Acorns are a favorite food for deer, squirrels and other critters, but this year’s acorn crop, again thanks to the drought, is below normal. “Acorns provide a carbohydrate-rich diet for deer so they can store fat reserves to use over the winter,” Sears said. “Unfortunately, I’m not seeing a lot of live oak production again this year.”
He notes that subnormal antler growth and body mass pertain primarily to free-range deer populations, noting that under high-enclosure and managed conditions, protein deficiency can be compensated with supplemental feeding.

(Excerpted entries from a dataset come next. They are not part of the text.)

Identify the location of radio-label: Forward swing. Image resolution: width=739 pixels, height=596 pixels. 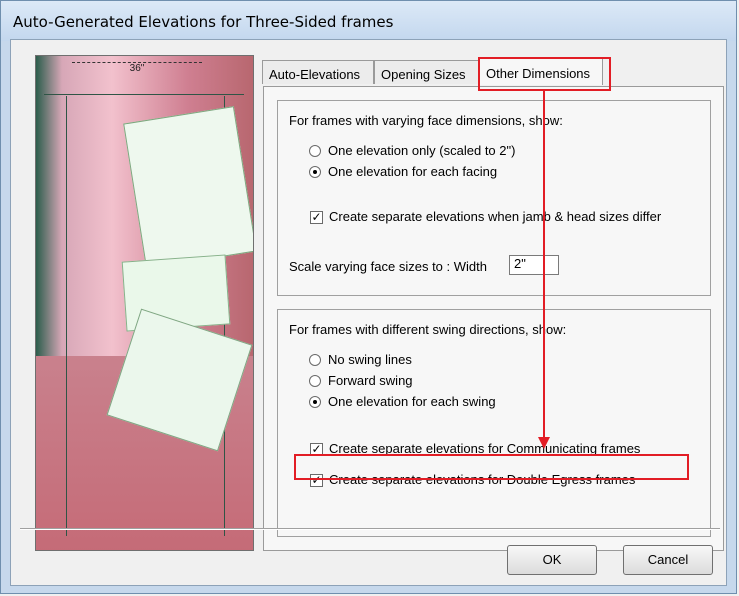
(370, 380).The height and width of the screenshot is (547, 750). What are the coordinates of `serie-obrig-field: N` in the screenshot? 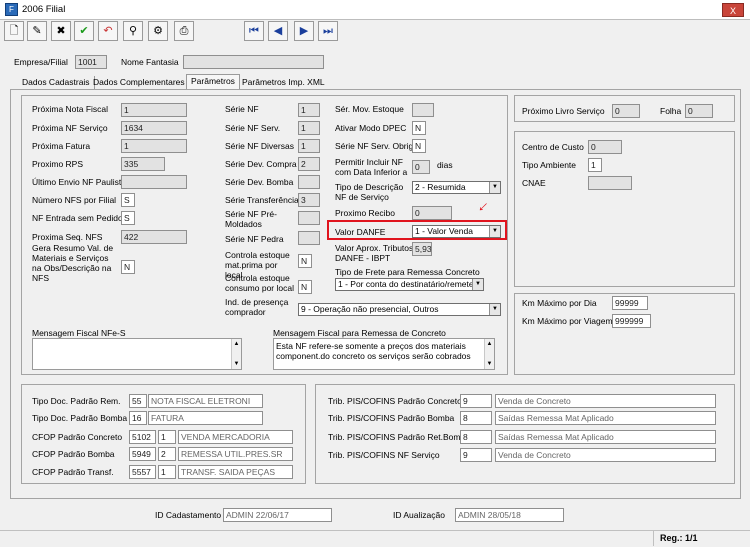 It's located at (419, 146). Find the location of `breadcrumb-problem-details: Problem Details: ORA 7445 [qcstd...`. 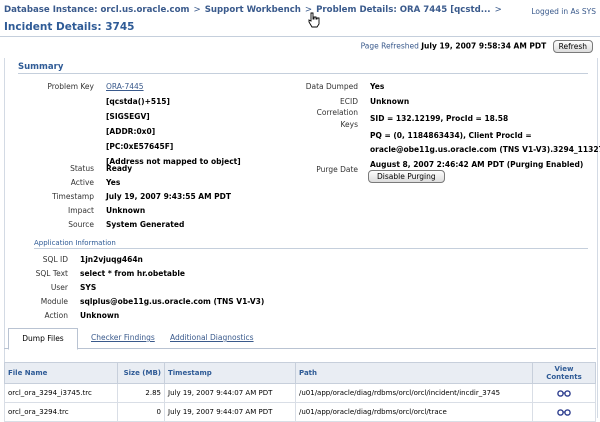

breadcrumb-problem-details: Problem Details: ORA 7445 [qcstd... is located at coordinates (403, 10). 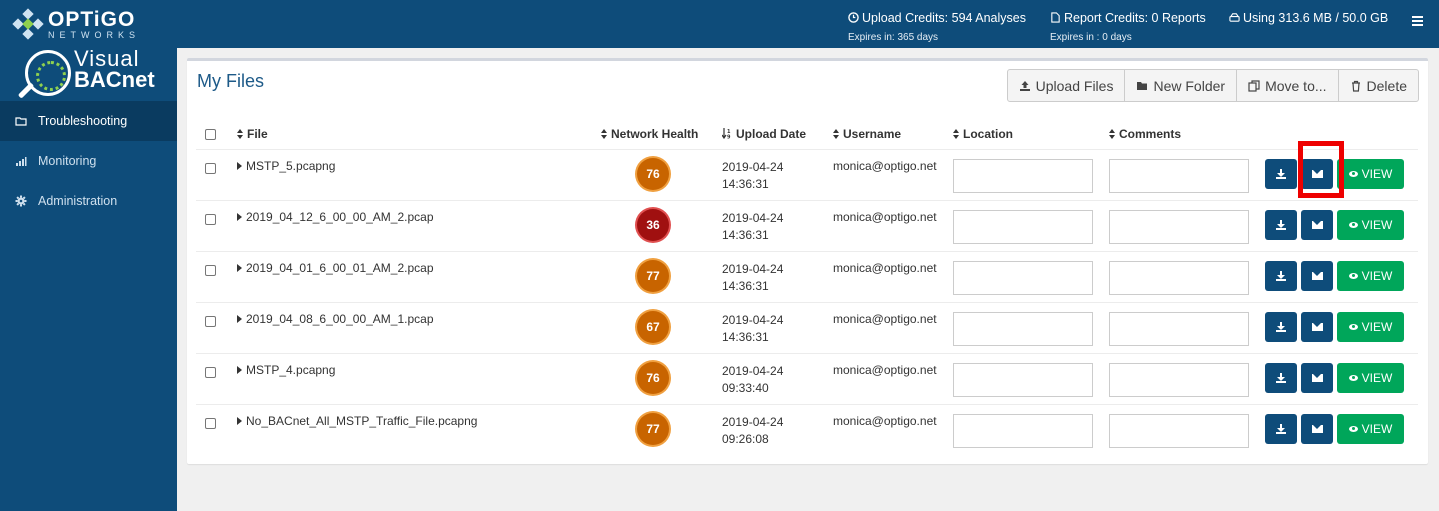 I want to click on column-header-location: Location, so click(x=1031, y=134).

When it comes to deer, rain is the key to having a healthy herd. A drought not only has a negative impact on physical growth, but also affects offspring production. The good news for early season hunters is that feeders will be in high demand from hungry deer. There are an estimated 5.4 million white-tailed deer in Texas and last year’s harvest was nearly 830,000.
Rain? That rain?
The recent rains were like spitting on fire. It was enough to green up the gardens, but the rain hasn’t been substantial enough to do what we really need: raise lake and stream levels. Lake Waco is currently about 10 feet below normal, and the rivers and streams that flow into it have been reduced to trickle flows and stagnant puddles.
Forecasters predict that central Texas will experience higher-than-normal temperatures and lower-than-normal precipitation through the end of the month. There is not even relief in sight from the tropics and we are in the peak of the hurricane season. But the rain will return, the levels will normalize and this brutal summer will go from misery to memory.